BearStack

Inspiration

Generative AI is often treated as a "Black Box," leading to unpredictable security risks and costs. We were inspired to bridge the gap between AI innovation and production reliability. We wanted to build a system that doesn't just "watch" the model but actively defends it, applying rigorous SRE principles to the chaotic nature of LLMs.

What it does

BearStack is an observability and active defense platform for Google Vertex AI. It automates reliability via three pillars:

Security (Jailbreak Defense): Detects malicious prompts, refuses the request, and triggers a Severity-3 incident to alert stakeholders.
Cost (Smart Rate Limiting): Identifies abusive usage patterns and enforces HTTP 429 limits to prevent resource exhaustion.
Performance (Circuit Breaking): Monitors error budgets in real-time. If downstream dependencies fail, it trips a Circuit Breaker to stop cascading failures.

How we built it

We instrumented a Python application with Datadog APM to trace requests from user input to Vertex AI inference.

Challenges we ran into

Signal-to-Noise Ratio: Distinguishing between a "slow, thoughtful LLM response" and a "system hang" was difficult.

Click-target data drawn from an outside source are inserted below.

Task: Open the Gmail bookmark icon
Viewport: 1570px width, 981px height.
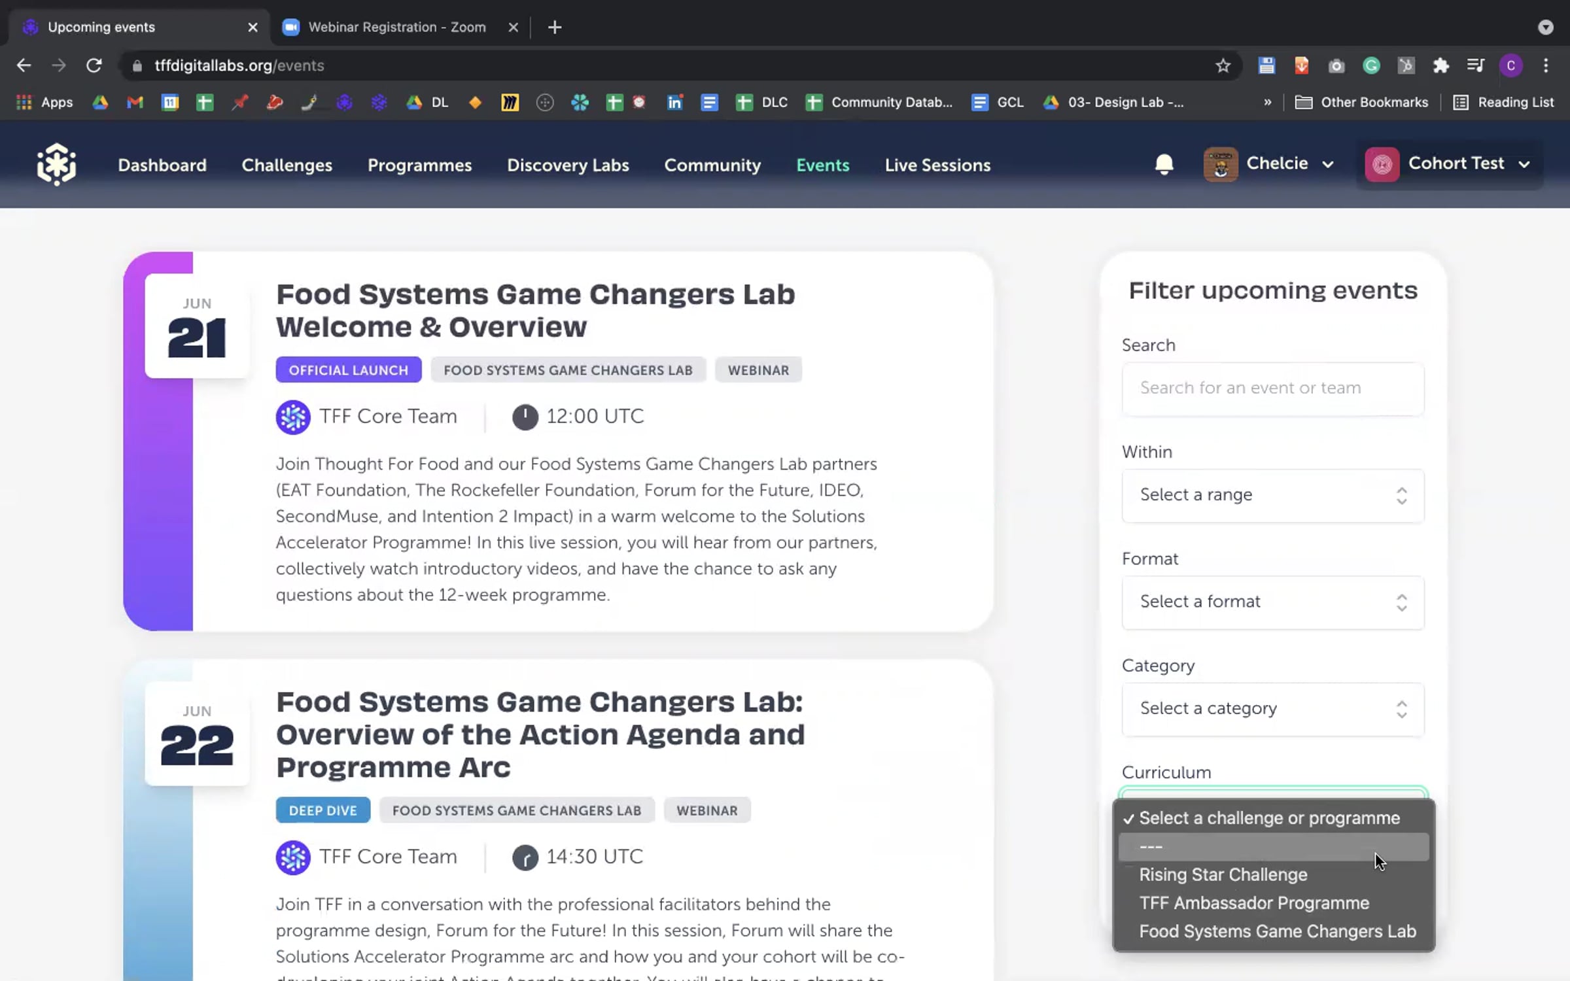Action: (135, 102)
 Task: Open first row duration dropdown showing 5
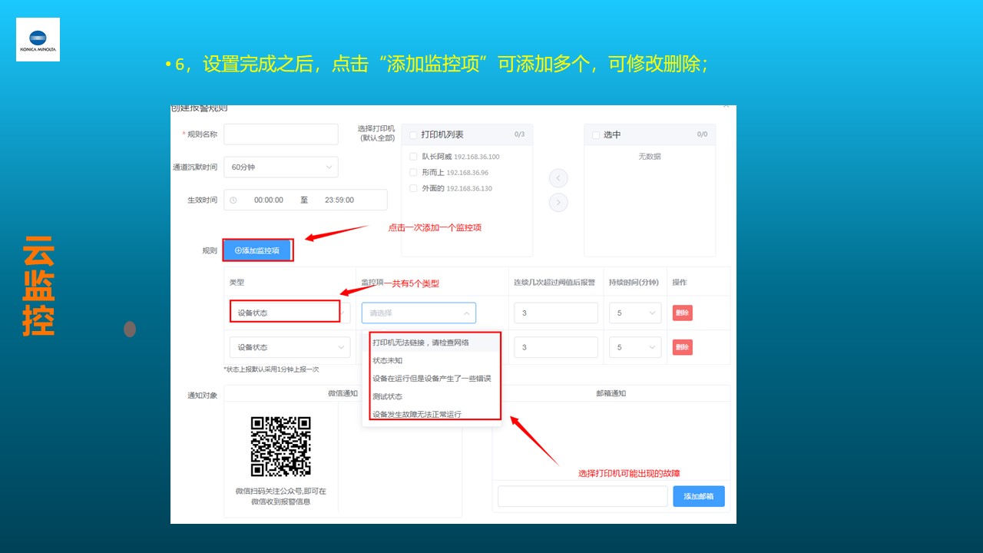click(634, 313)
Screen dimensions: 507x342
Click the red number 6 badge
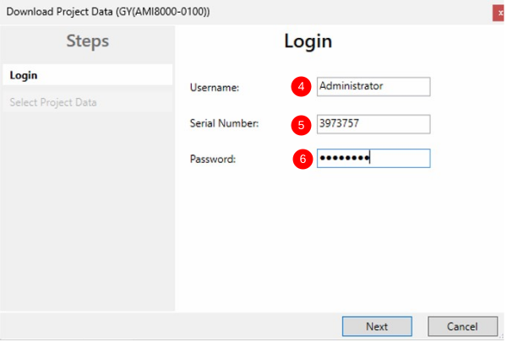pyautogui.click(x=300, y=159)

We had to rigorously tune our window sizes to handle the natural latency variance of GenAI.
Context Propagation: Passing security flags (like jailbreak_detected) from deep backend logic up to the observability dashboard required complex custom span instrumentation.

The Math of Reliability

Instead of static thresholds, we used SLO Burn Rate Monitoring. We defined a Service Level Objective (SLO) of $99.9\%$. To detect issues without alert fatigue, we calculate the Burn Rate ($B$) based on our error budget ($1 - SLO$):

$$B = \frac{E_{window}}{1 - SLO}$$

The system alerts only when the burn rate indicates a statistical certainty of an outage, specifically when:

$$Alert \iff \frac{\text{Current Error Rate}}{0.001} > 1 \quad (\text{over } 5h\ 25m)$$

Accomplishments that we're proud of

Unified Visibility: We consolidated Security, Cost, and Performance into a "Single Pane of Glass," allowing us to correlate traffic spikes with API health instantly.

What we learned

SRE is critical for AI: We learned that "Error Budgets" are essential for non-deterministic applications.
Math over Static Counts: We discovered that Burn Rate monitoring allows us to predict outages before users are significantly impacted.

What's next for BearStack

Automated Model Fallback: Dynamically routing traffic to a lighter model (e.g., Gemini Flash) if the primary model experiences high latency.
Granular Cost Tracking: Implementing token-level cost analysis to track spend per tenant/user.